Recently, the Tamil Nadu State Department of Archaeology has discovered another inscription on the base of the main temple which relates to the second half of the thirteenth century (about A.D.1270) and reads as follows:

Svasti sri tribhuvana chakravartigal vijaya gandagopala devarku yandu 22-avadu panguni madattu oru Udaiyar vijayalisvara-mudaiyanayanarkku... chandiradittavatu sandi vilakku onru.

Provision was made for a twilight lamp to the Lord of this temple, Vijayalisvaram Udaiya Nayanar.

These three records thus confirm that the name of the temple was Vijayalaya-cholisvaram; it should have come into existence in the days of Vijayalaya, the founder of the Tanjavur line of the Cholas; the existence of the temple in this region indirectly confirms the fact that the kingdom of Vijayalaya extended in the north at least up to this place. In other words, Tondaimandalam was already a part of the Chola empire even in the days of Vijayalaya. So his empire should have spread from Nartta-malai in the south to Vilakkannapundi in the north. And the two temples of Vijayalaya-cholisvaram built in the former locality and Vijayalisvaram in the latter should be considered as two pillars of victory at the two ends of his empire. Of course, Aditya I and Parantaka I had to fight against their political rivals to recover this territory from their control. Scholars hold that the northern boundary of the Chola kingdom was the northern Vellar, vide map on page 133 of K.A.N. Sastri’s The Colas (2nd edition), and map opposite page 30 of the History of the Later Cholas, part I (Tamil - Annamalai University) by T.V. Sadasiva Pandarattar. The Chola empire extended as far as the neighbourhood of Tiruttani even during the time of Vijayalaya. This northern expansion was, of course, not permanent till the days of Rajaraja I.
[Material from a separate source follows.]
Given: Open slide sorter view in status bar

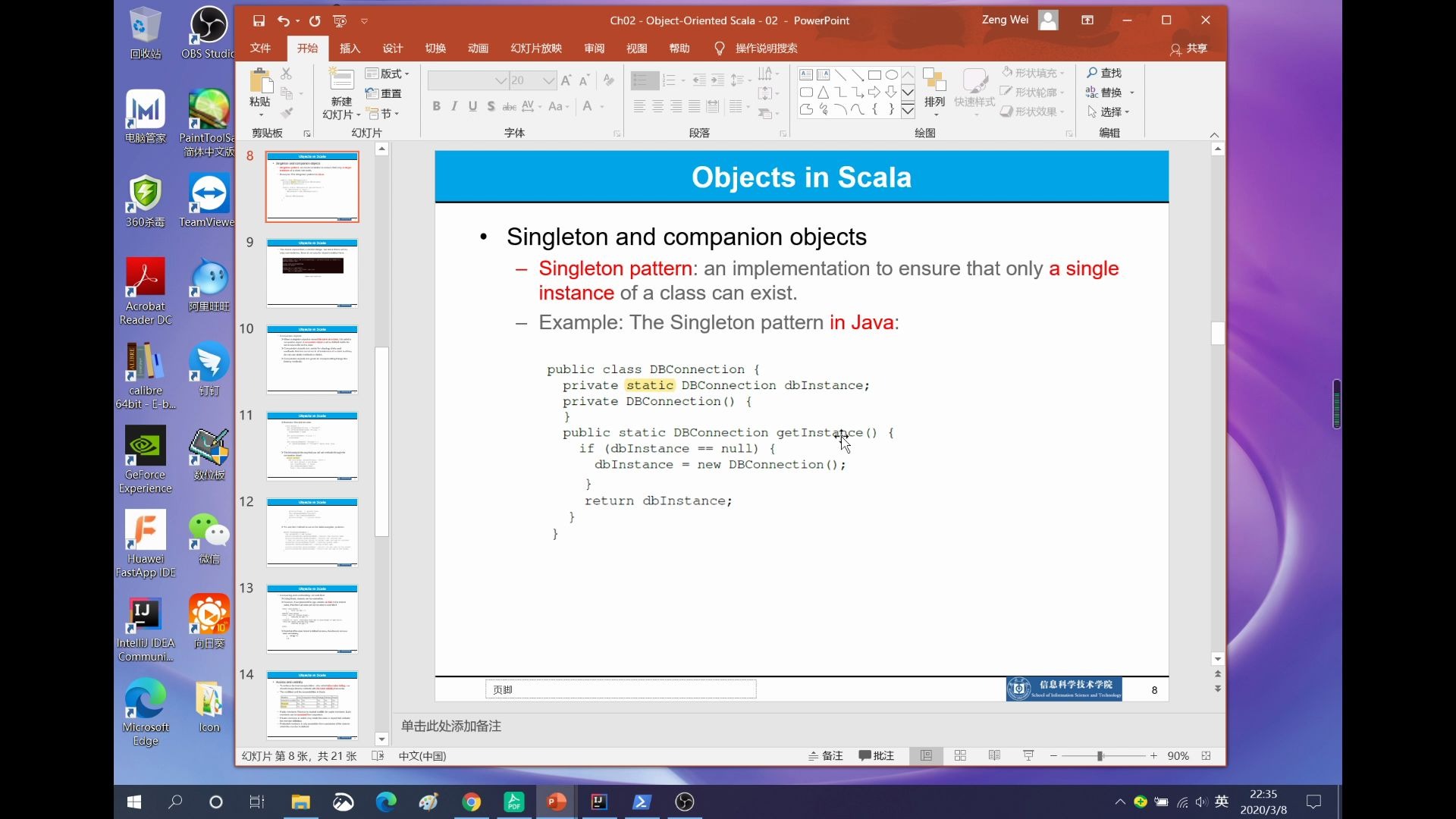Looking at the screenshot, I should [960, 756].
The Vijayalaya-cholisvaram at Vilakkannampundi is a misra type of temple. The adhishthanam is of stone and the superstructure is of brick and stucco. It is a tri-tala structure with an octagonal sikhara, like that of the Dharmaraja Ratha at Mamalla-puram. Its stupi is modern. The temple has an ardhamandapa and a madil of loose stones. The garbhagriha houses a Linga mounted on an octagonal pitha. There is a panel of Uma-Mahes-varar in a niche on the rear wall of the sanctum. There are excellent stone sculptures of the age—a set of Saptamatrikas, flanked by Ganapati and Virabhadrar (Siva with Yoga-patta), Subrahmanyar, Chandesar, Bhairavar and Durga (Pls 355 to 361).

Perhaps, this temple was an earlier foundation completed in the days of Vijayalaya and named after him during the period of his hegemony in this region.